Return all the lines below in which the string "element" appears.

-- Opening Marker --

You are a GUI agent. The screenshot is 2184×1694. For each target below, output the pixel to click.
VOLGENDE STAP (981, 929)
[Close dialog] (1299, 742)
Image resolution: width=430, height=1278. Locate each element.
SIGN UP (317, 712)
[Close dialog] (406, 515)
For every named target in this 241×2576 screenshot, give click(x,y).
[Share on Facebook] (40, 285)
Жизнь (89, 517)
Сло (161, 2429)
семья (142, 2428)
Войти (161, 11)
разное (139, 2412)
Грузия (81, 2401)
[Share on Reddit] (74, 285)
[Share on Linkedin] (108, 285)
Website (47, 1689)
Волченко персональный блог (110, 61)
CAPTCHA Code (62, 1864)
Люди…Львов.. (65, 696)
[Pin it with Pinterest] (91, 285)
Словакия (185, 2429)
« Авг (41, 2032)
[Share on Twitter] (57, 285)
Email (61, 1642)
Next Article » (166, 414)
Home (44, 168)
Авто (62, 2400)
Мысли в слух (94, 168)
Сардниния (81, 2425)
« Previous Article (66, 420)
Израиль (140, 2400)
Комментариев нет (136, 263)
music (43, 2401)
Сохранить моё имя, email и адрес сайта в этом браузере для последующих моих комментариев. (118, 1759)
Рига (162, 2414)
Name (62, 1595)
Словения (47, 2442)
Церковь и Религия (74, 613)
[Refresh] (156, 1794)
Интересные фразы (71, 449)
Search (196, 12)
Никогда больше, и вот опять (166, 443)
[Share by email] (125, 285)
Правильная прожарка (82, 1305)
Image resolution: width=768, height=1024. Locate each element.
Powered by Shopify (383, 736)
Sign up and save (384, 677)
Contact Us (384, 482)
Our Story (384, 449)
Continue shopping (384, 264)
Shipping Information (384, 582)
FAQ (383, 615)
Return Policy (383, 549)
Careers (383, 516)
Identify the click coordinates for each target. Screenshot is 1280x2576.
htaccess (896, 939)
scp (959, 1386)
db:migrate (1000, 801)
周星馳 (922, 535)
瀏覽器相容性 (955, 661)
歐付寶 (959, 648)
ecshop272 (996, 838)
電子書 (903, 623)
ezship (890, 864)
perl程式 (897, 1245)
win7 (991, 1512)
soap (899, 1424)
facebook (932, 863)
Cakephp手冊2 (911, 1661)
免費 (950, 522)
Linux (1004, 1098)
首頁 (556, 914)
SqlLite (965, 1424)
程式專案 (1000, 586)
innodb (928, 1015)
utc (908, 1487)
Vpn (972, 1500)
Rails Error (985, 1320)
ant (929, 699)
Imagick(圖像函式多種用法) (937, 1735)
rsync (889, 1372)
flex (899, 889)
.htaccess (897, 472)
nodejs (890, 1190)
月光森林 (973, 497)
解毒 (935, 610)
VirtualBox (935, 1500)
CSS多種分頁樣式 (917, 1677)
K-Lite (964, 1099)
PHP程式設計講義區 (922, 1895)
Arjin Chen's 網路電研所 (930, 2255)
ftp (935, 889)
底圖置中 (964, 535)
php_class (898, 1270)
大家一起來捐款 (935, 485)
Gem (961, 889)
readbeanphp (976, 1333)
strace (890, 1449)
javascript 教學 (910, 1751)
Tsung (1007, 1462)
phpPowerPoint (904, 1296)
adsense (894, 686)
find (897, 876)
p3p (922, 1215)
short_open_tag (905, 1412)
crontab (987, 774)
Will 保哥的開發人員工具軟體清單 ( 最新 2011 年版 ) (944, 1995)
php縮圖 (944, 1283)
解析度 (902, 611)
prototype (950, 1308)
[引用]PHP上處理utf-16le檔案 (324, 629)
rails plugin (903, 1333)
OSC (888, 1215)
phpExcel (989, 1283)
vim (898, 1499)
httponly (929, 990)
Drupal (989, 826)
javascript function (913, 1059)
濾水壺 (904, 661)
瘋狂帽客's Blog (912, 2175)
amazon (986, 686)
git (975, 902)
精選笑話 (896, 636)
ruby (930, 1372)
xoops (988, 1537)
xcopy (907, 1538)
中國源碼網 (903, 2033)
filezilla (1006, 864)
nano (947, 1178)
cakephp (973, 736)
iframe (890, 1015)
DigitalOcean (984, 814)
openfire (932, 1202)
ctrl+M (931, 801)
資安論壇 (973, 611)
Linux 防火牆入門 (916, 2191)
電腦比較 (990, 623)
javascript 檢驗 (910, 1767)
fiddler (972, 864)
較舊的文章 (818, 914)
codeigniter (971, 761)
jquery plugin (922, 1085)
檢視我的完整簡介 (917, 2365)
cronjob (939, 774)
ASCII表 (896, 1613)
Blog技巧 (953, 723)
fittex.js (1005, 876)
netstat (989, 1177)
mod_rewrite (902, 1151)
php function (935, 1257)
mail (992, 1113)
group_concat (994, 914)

-- Closing Marker --

> **Exercise answer**:
Image resolution: width=430, height=1278. Locate each element.
Image resolution: width=768, height=1024. Locate each element.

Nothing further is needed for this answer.